DESCRIPTION OF THE TASK:
Only the lines from the one with "You are a computer-use" to the end of the data, both ends included, should be output, exactly as they stand and without pictures.

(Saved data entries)
+ + + + +
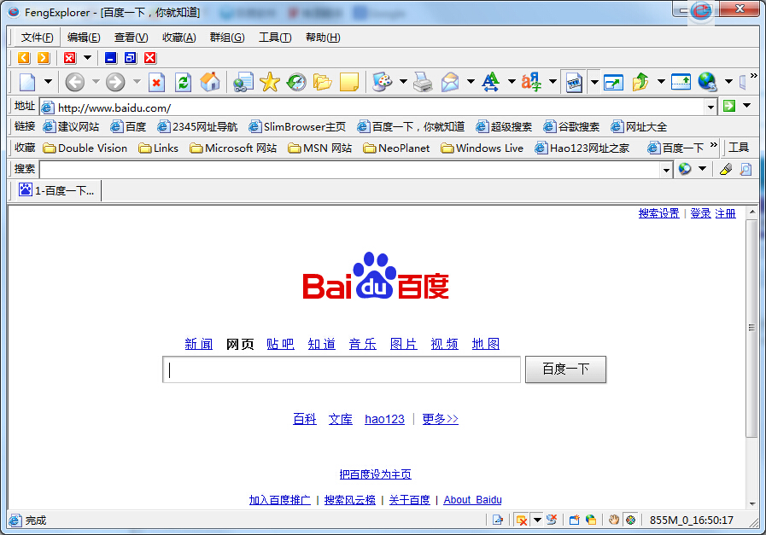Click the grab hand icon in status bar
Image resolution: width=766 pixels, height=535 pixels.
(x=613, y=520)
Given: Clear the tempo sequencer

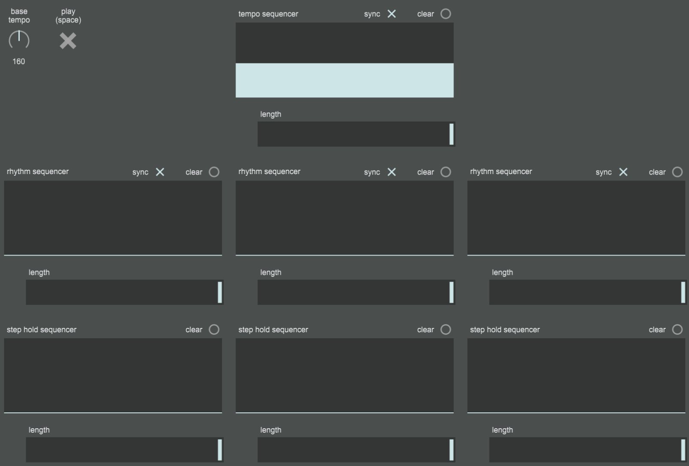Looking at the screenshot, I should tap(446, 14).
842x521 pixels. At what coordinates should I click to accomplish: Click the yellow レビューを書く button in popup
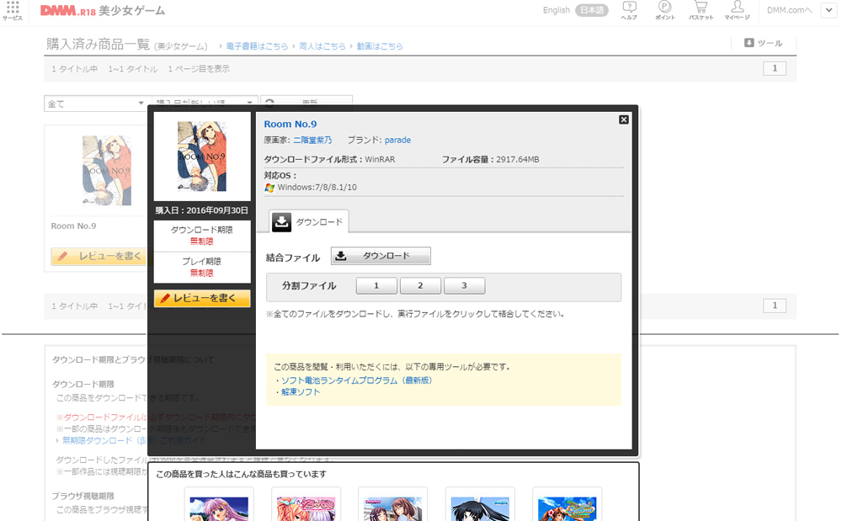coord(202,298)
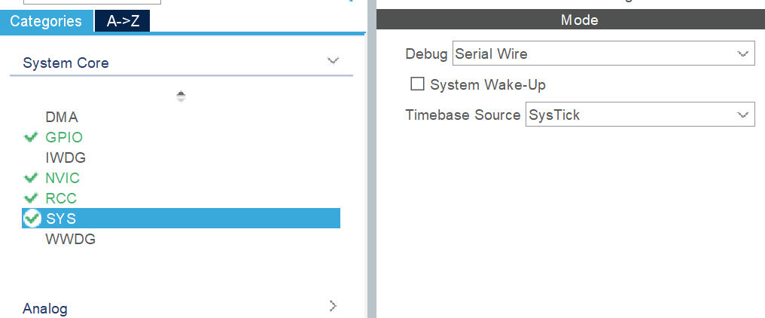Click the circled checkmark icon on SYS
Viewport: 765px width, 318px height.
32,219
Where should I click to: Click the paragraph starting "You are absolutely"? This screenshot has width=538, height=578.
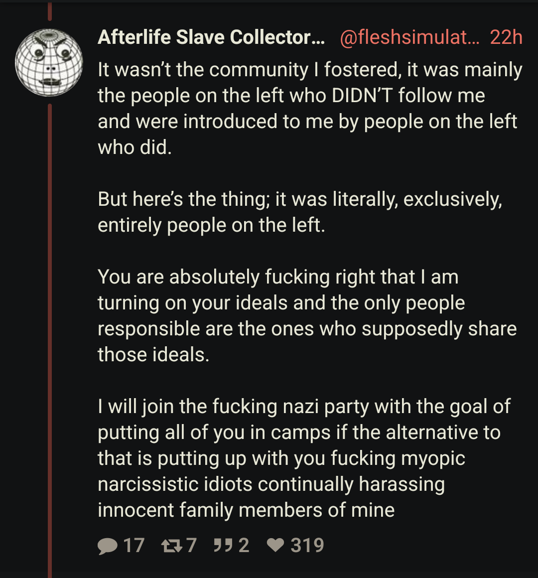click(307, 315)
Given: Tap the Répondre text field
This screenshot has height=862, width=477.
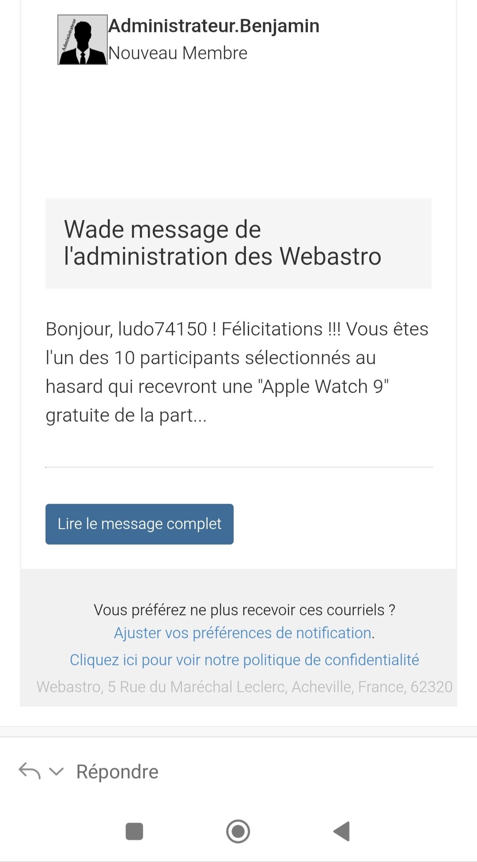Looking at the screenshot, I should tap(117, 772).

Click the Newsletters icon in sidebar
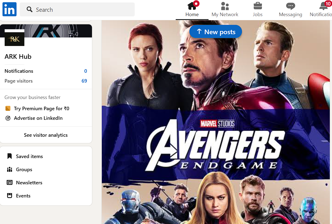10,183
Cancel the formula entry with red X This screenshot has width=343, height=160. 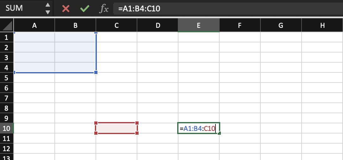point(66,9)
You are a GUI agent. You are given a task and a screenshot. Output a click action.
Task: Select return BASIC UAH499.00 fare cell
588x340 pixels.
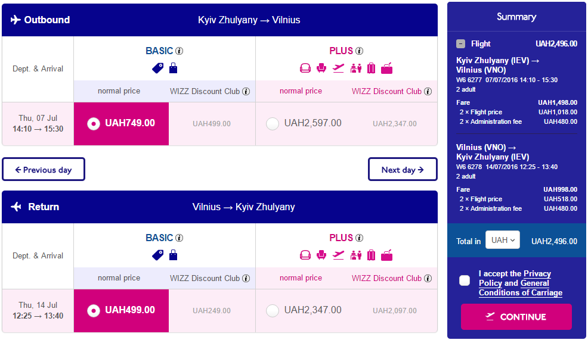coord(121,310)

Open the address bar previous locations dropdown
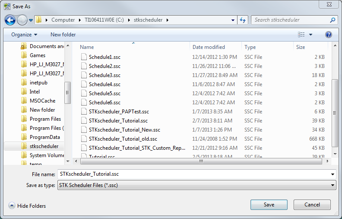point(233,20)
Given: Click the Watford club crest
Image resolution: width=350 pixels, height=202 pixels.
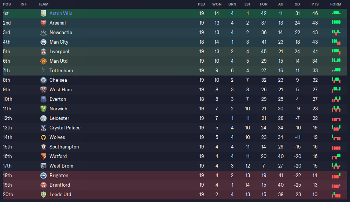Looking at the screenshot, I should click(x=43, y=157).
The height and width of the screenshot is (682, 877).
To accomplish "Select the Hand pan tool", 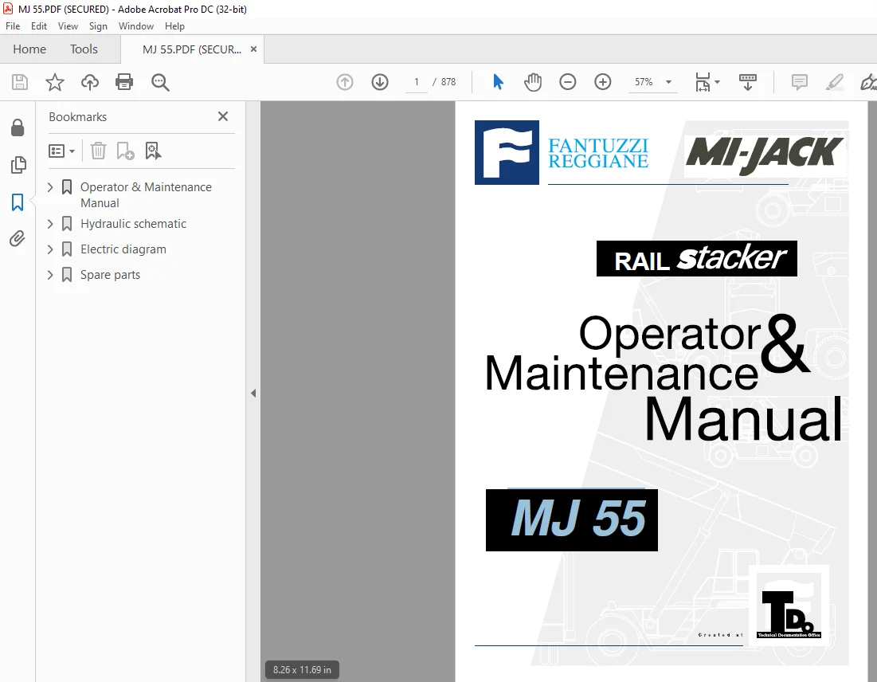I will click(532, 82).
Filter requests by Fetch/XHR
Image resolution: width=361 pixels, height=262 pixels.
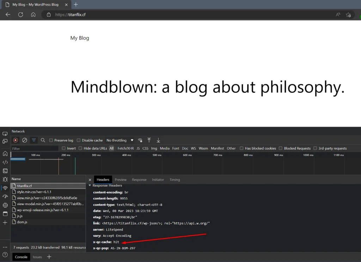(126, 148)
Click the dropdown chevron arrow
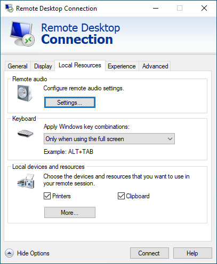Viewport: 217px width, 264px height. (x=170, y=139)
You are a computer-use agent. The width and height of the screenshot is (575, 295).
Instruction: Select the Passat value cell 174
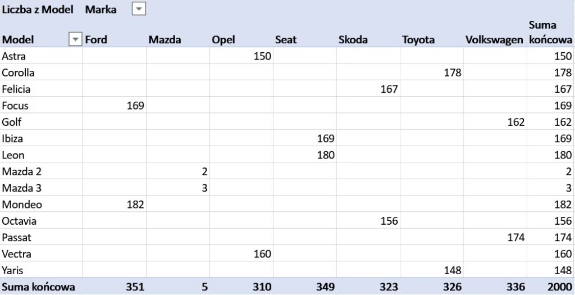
+ + + + +
SOLUTION FOR THIS PROBLEM:
You are a computer-use agent. The width and height of the screenshot is (575, 295).
Instruction: Select the Passat value cell 174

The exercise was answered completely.